Гетерогенный ИФА имеет множество вариантов, основными из которых являются:
прямой ИФА (поиск АГ):
на поверхности лунок реагенты изначально отсутствуют;
материал вносят в лунки и инкубируют с целью закрепления в них антигенов;
в лунки вносят меченые антитела к искомым антигенам;
схема: (пустая лунка) → АГ + АТ*
непрямой ИФА (поиск АТ):
на поверхности лунок сорбированы антигены;
материал вносят в лунки, после чего антитела связываются с антигенами;
в лунки вносят меченые антитела к антителам (к иммуноглобулину человека);
схема: АГ + АТ + АТ*
сэндвич ИФА (поиск АГ):
на поверхности лунок сорбированы антитела;
в лунки последовательно вносят и инкубируют материал, диагностические антитела (идентичные сорбированным) и меченые антитела к иммуноглобулину человека;
схема: АТ + АГ + АТ + АТ*
конкурентный ИФА:
используется в нескольких модификациях, однако общий принцип заключается в конкуренции между мечеными АГ или АТ с имеющимися в материале
оцениваются конкурентные реакции обратным образом: чем интенсивнее изменение цвета, тем меньше искомых АГ или АТ имеется в материале;
поиск АТ можно производить следующим образом: к сорбированному АГ одновременно добавляются меченые АТ и сыворотка с искомыми АТ, после чего лунка отмывается; чем больше в сыворотке искомых АТ, тем меньше меченых АТ останется после отмывки и тем менее выраженной будет реакция;
поиск АГ можно производить следующим образом: к сорбированному АГ одновременно добавляются меченые АТ и материал с искомыми АГ, после чего лунка отмывается; чем больше в материале искомых АГ, тем меньше меченых АТ останется после отмывки и тем менее выраженной будет реакция;
конкурентный поиск АГ также можно проводить с использованием меченых АГ.
Понятие «поколений» тест-системы для ИФА применимо только для систем, используемых для диагностики ВИЧ. Использовавшиеся ранее тест-системы I и II поколения содержали лизированный или обработанный ультразвуком вирус. Системы III и IV поколения содержат полученные рекомбинантным способом белки, что резко снизило число ложноположительных результатов и повысило чувствительность.

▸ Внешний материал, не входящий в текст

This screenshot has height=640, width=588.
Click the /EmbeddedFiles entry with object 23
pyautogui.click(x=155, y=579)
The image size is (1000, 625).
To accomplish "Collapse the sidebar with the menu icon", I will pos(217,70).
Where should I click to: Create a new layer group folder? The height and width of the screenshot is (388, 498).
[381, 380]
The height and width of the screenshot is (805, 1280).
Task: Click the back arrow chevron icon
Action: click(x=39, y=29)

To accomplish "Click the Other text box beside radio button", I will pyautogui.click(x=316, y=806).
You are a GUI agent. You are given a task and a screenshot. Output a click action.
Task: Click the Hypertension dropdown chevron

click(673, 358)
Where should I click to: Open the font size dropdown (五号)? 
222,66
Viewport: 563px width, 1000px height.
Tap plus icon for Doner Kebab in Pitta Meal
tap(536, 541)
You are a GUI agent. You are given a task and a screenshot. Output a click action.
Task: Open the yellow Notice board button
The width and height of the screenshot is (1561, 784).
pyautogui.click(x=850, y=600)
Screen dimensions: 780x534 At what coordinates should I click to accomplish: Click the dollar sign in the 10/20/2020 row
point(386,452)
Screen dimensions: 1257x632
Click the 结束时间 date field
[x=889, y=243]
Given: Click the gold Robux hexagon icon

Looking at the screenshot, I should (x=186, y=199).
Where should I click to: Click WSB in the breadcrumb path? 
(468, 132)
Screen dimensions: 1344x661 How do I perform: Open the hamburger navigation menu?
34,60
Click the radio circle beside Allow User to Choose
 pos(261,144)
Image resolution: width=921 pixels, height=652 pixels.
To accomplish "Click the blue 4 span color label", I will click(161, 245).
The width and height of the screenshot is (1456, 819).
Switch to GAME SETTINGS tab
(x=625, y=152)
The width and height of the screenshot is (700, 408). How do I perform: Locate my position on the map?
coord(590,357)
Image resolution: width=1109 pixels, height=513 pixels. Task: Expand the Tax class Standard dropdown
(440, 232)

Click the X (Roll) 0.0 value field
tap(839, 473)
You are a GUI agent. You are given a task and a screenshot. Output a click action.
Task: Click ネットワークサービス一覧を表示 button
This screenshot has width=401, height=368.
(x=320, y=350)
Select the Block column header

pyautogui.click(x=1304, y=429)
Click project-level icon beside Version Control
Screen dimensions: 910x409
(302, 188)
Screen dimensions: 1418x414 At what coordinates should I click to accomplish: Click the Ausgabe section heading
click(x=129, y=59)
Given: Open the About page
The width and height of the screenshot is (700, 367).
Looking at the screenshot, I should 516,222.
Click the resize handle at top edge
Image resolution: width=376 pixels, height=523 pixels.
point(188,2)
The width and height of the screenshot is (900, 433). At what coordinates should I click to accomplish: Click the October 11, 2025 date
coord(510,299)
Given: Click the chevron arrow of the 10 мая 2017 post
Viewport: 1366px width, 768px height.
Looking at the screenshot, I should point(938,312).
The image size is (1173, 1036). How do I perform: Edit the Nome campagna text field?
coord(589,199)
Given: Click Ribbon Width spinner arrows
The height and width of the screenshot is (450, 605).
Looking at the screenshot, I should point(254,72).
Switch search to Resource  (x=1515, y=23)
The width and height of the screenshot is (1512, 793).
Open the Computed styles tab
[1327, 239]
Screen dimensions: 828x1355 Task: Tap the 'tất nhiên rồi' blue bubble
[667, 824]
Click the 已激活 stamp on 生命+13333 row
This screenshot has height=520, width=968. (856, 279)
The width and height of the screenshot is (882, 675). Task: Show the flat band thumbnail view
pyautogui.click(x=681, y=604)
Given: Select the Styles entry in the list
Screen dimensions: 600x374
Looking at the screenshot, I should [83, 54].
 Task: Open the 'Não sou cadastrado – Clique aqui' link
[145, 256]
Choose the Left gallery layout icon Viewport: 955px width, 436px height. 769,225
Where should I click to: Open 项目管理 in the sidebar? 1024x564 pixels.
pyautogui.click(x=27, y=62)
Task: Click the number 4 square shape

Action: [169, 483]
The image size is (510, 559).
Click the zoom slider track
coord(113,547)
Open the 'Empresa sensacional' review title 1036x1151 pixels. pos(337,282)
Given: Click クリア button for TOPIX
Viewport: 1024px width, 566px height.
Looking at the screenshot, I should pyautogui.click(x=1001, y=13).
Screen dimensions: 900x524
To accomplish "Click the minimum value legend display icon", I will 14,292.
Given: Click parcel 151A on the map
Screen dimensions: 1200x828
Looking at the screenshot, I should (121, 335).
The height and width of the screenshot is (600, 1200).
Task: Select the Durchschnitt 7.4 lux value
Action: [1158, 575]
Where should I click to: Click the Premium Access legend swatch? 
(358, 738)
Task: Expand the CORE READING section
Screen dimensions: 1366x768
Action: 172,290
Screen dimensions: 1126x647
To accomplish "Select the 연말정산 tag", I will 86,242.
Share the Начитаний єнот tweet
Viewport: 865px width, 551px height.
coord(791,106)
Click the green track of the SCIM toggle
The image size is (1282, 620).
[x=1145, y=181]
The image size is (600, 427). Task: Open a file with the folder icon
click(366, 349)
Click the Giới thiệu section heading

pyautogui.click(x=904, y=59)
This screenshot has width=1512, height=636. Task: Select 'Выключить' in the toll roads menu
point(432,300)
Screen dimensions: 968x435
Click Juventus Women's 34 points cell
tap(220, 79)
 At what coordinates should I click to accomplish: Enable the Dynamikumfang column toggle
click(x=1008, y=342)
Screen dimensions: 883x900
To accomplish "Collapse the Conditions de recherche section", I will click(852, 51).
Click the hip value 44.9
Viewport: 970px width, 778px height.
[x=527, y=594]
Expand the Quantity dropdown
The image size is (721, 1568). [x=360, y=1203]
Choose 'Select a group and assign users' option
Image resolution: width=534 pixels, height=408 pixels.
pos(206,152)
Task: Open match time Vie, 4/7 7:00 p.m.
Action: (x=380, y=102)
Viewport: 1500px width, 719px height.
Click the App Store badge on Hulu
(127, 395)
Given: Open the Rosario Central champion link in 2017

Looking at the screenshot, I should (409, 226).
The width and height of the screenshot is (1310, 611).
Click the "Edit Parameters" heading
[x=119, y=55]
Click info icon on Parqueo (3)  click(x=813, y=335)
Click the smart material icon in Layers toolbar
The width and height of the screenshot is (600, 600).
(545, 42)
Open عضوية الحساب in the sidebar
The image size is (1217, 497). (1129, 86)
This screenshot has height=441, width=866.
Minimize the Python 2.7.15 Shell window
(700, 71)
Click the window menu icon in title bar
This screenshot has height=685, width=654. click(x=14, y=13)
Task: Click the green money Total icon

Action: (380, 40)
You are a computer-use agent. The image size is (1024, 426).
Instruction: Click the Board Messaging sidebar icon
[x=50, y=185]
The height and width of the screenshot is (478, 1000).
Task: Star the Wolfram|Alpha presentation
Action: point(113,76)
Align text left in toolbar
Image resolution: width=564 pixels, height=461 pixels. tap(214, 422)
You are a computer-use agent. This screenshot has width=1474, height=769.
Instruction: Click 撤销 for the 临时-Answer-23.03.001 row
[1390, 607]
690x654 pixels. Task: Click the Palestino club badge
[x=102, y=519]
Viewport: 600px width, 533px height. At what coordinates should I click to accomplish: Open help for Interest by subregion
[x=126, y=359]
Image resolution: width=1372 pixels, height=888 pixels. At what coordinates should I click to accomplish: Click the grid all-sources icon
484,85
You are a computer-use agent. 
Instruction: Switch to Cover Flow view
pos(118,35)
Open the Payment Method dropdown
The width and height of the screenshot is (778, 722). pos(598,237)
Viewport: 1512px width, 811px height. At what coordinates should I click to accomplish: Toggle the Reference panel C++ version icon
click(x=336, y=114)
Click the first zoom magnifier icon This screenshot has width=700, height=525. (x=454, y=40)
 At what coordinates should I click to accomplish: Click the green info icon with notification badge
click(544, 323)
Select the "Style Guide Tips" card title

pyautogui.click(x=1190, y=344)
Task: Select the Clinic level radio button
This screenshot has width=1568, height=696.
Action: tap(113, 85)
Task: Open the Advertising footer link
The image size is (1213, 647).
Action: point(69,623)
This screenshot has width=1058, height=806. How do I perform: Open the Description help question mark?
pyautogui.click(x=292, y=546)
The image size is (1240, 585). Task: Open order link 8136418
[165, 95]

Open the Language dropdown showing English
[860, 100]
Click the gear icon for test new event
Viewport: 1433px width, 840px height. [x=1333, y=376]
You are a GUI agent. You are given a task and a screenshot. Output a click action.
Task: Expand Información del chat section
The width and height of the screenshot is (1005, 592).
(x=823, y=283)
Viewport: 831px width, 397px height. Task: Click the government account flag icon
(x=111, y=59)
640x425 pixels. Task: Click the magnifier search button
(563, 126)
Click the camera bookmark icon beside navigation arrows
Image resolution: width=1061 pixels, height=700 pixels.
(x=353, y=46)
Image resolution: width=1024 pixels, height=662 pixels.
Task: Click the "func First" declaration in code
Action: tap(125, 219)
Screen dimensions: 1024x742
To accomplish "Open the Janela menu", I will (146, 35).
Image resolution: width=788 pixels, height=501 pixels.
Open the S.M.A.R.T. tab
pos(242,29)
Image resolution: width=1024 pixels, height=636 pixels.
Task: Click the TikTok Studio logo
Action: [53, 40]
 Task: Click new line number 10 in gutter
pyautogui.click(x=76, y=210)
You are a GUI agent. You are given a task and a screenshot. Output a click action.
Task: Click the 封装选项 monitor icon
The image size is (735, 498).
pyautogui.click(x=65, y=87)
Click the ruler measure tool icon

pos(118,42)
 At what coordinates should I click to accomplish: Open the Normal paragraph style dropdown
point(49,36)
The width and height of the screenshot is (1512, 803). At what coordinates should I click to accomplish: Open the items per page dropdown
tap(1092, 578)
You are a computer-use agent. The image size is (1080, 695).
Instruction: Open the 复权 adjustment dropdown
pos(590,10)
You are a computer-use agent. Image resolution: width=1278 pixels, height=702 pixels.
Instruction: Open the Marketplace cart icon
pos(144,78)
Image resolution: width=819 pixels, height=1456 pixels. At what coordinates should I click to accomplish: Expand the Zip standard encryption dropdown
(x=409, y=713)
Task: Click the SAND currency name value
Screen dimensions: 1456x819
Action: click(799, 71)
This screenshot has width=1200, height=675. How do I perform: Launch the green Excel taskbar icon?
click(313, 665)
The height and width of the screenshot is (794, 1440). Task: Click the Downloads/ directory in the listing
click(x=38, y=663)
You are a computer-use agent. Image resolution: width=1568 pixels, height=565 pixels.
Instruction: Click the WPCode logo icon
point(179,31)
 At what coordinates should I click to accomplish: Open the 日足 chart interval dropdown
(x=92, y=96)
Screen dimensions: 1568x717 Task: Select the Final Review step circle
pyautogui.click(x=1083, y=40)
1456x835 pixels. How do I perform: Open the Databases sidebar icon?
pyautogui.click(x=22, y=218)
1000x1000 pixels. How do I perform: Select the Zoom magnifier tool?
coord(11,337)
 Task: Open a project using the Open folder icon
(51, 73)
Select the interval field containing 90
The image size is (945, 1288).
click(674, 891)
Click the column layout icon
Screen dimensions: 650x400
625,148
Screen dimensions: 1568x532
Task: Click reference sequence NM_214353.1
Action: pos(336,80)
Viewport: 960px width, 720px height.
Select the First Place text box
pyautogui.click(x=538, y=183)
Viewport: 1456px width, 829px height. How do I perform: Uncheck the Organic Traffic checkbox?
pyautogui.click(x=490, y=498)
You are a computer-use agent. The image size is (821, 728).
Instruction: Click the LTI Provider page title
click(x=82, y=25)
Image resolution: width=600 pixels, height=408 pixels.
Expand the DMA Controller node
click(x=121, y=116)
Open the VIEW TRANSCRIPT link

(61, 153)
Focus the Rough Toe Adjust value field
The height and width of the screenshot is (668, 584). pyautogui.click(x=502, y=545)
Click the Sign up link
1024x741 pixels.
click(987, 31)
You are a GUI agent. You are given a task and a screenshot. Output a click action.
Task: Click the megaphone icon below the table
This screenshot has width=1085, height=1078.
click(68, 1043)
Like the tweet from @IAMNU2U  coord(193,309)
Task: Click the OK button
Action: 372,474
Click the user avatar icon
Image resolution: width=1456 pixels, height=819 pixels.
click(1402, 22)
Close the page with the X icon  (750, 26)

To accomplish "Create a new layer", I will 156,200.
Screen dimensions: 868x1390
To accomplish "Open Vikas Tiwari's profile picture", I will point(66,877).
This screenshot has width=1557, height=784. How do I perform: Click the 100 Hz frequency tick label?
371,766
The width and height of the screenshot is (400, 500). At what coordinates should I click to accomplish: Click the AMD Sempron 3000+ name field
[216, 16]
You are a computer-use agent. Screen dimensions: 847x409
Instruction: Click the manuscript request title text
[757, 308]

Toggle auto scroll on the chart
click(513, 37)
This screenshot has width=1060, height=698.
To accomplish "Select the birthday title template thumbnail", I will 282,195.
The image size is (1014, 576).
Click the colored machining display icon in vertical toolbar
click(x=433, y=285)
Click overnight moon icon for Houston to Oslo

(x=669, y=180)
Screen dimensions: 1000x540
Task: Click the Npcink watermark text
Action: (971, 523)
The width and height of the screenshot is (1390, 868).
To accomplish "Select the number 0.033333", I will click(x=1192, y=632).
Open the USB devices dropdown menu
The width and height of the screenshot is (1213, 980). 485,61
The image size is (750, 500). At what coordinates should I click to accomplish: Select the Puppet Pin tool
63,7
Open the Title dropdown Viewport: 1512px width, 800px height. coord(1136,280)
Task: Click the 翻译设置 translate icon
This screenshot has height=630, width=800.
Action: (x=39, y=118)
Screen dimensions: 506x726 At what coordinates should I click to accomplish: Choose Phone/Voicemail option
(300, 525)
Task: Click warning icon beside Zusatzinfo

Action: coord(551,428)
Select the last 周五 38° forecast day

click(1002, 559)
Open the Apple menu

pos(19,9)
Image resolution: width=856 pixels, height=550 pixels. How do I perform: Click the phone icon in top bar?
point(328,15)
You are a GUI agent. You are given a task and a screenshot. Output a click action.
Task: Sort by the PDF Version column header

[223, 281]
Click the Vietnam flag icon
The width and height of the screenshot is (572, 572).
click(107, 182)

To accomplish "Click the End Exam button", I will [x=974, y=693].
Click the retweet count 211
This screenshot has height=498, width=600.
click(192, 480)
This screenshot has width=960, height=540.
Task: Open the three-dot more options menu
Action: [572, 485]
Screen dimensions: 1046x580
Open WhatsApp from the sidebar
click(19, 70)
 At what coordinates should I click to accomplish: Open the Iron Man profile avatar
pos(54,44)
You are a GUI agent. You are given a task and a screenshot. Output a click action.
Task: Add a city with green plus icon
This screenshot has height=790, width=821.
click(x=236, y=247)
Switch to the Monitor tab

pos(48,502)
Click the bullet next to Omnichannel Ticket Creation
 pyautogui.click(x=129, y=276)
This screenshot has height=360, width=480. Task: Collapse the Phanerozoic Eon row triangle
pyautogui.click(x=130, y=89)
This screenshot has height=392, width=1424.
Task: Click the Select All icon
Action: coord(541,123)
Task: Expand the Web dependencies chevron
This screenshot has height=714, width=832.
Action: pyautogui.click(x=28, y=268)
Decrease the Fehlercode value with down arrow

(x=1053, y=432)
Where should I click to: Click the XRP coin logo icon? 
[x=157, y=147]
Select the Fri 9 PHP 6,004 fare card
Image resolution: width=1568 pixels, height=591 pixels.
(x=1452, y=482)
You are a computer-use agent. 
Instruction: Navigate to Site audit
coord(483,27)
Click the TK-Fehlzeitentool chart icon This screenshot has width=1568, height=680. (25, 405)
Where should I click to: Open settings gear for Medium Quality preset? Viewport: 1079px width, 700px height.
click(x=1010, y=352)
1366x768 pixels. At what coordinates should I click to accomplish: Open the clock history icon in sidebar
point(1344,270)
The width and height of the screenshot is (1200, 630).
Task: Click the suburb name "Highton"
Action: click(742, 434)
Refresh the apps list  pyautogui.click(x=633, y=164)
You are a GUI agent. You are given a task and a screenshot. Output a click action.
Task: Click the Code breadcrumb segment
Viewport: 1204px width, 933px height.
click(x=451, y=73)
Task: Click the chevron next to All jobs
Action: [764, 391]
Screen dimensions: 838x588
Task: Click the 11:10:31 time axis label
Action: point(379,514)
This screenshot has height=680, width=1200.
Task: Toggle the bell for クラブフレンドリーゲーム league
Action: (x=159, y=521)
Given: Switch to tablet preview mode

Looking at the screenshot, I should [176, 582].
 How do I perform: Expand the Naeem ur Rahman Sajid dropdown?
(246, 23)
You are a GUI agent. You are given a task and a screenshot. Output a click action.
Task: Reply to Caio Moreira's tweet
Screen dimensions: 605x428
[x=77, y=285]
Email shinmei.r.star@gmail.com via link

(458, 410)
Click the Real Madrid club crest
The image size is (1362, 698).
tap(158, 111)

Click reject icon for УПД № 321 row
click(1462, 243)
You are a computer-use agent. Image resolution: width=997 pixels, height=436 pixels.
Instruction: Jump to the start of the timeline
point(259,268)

Особенностью систем III поколения стала возможность отдельно определять IgM и IgG, а системы IV поколения, в дополнение к этому, способны определять антиген p24. «Период окна», когда вирус не всегда возможно выявить лабораторно, для систем I/II поколения составляет шесть месяцев, для систем III/IV поколения – три месяца.
Иммуноблоттинг
Иммуноблоттинг (вестерн-блот) – это метод, в основе которого лежит разделение антигенов элетрофорезом и перенос их отпечатка (англ. blot – пятно) на носитель. Далее методика аналогична непрямому ИФА. Метод включает следующие этапы:
в геле методом электрофореза разделяют по площади известные антигены вируса;
на гель накладывают нитроцеллюлозную пленку, перенося тем самым на нее АГ; (как правило, в лабораториях используют готовые коммерческие пленки)
пленку инкубируют с сывороткой пациента, предположительно содержащей АТ;
после отмывки добавляют меченные ферментом АТ к Ig человека, субстрат и хромоген, что при наличии комплексов АГ-АТ приводит к появлению цветных полос.
При отрицательном результате окрашенные полосы на пленке не появляются. Важным достоинством метода является возможность определения антител сразу к нескольким антигенам возбудителя. В настоящее время метод широко используется как подтверждающий тест на ВИЧ-инфекцию и, в меньшей степени, на гепатит С.